Fiche numéro : 10

Jim DODGE

Voilà un roman dont j'attendais la lecture avec impatience. La vraie, celle qui vous tiens en haleine depuis les premiers jours où se lève le voile de ce qui ne peut encore que se deviner.
Not Fade Away
Ed. Cambourakis
Littérature étrangère

traduit de l'anglais (américain) par Nathalie Bru.

Évidemment, lorsqu'on vous parle vaguement d'une traduction qui n'a pas vu le jour, qui donc aurait demeuré des lustres dans le fond d'un tiroir, et ce depuis plus de deux décennies, il y a de quoi lever le pied. Mais c'est sans compter sur une « petite » boite d'édition, qui se démène (c'est le mot juste), pour nous donner de la Matière. Alors oui, l'impatience nait. Bien sûr, on m'a piqué au vif, avec des détails touchant ma subjectivité, avec une poignée d'atours bien huilés. Mais qui ne serait pas tenté de lire un roman américain, fraichement traduit, d'un auteur qui gagne à être connu et dont la production (connue, celle-ci) se résume à trois ouvrages, dont le deuxième est ledit roman ? Trêve de plaisanteries, l'éditeur Cambourakis tape un grand coup dans la production de cette fin d'année avec ce titre, Not Fade Away, d'un certain Jim Dodge, dont les lecteurs de L'oiseau Canadèche ne manqueront pas de se rappeler. Si je parlais de subjectivité, c'est parce qu'on m'a vendu le bouquin comme un Road Trip à l'américaine où il était question d'un héros qui, né dans l'atmosphère cylindrée des grands trajets parcourus avec son père routier, cultivait depuis sa tendre enfance un amour immodéré pour la mécanique.
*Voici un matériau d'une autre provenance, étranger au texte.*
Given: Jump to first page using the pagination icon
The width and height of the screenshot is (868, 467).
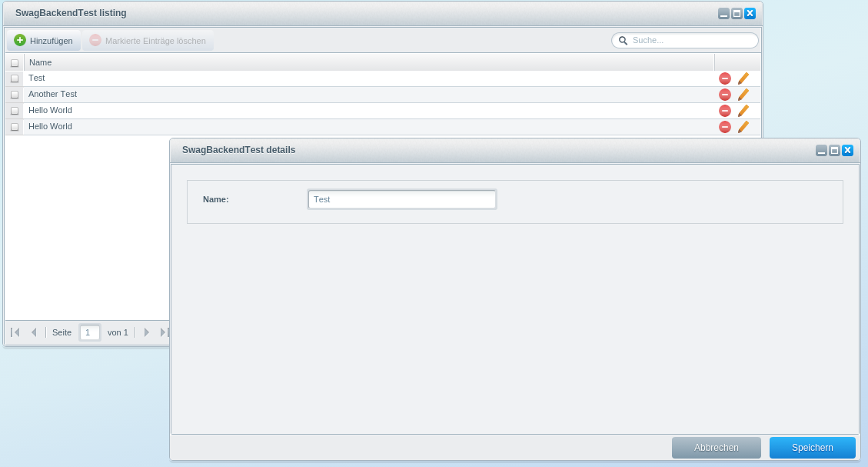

Grandissant, c'est cet amour qui le distingue d'un père plutôt « bon prolo » que camionneur dans l'âme. De fil en aiguille, puisque j'ai moi-même horreur des articles qui en disent trop, notre héros, George, après avoir sillonné le pays de long en large à bord de son truck, s'installe à San Francisco. Et c'est là que se compliquent les choses tout en devenant sérieusement intéressantes. Dépanneur professionnel à une époque où aucun district n'est réservé à une compagnie précise, le premier arrivé s'accapare le client. Des courses à n'en plus finir, une cinquantaine d'heures par semaine, les amphèt' en moins, les clubs de jazz le soir, voilà qui semble convenir à notre protagoniste. Sauf qu'en cette fin de décennie 50's, le jazz laisse peu à peu sa place au rock et aux stars pour teenagers. Que nenni ! Notre héros continue à son rythme et s'encanaille même dans des arnaques à l'assurance, un manège graissé à grand renforts de dollars. Il s'agit de broyer des caisses tout en faisant passer cela pour un vol qui a mal tourné.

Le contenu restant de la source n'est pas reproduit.